• _Task to complete_: Pick every line from the data that holds the word "below".

________________________________________

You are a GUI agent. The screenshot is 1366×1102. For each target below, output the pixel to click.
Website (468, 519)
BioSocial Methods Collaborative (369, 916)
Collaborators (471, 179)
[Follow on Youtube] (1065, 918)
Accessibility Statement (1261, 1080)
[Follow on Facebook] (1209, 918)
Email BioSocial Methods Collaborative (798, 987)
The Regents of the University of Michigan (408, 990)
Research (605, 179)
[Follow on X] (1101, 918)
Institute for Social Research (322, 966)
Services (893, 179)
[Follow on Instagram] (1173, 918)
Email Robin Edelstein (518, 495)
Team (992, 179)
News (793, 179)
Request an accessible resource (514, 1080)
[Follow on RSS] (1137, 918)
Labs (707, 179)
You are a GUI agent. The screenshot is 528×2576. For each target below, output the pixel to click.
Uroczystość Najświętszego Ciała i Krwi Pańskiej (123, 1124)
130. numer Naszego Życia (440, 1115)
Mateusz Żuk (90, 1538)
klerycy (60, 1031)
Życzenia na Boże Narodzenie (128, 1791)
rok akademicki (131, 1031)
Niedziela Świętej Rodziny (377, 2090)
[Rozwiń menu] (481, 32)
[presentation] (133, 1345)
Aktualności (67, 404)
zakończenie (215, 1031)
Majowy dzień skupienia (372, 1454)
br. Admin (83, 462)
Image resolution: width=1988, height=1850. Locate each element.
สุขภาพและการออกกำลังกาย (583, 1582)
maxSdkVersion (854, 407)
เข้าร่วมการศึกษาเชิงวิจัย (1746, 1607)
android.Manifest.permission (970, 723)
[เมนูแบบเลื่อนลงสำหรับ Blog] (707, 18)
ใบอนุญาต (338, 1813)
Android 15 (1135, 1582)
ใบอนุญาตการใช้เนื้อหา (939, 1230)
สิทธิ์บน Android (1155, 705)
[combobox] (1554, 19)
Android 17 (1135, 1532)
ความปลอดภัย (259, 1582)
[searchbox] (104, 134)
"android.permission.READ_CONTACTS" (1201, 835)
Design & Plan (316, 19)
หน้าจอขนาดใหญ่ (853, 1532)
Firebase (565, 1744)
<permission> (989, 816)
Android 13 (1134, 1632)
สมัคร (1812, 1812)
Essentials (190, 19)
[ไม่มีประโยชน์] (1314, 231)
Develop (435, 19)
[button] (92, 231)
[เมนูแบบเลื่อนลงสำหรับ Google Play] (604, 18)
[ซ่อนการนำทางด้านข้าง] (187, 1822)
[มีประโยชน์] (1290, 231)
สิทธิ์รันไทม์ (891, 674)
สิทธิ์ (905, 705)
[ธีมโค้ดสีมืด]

________________________________________

• _Answer to the problem_:
You are a GUI agent. The screenshot is 1366×1102. For each target below, output the pixel to click.
You are a GUI agent. The screenshot is 528×2576. For each target below, output the pixel to click.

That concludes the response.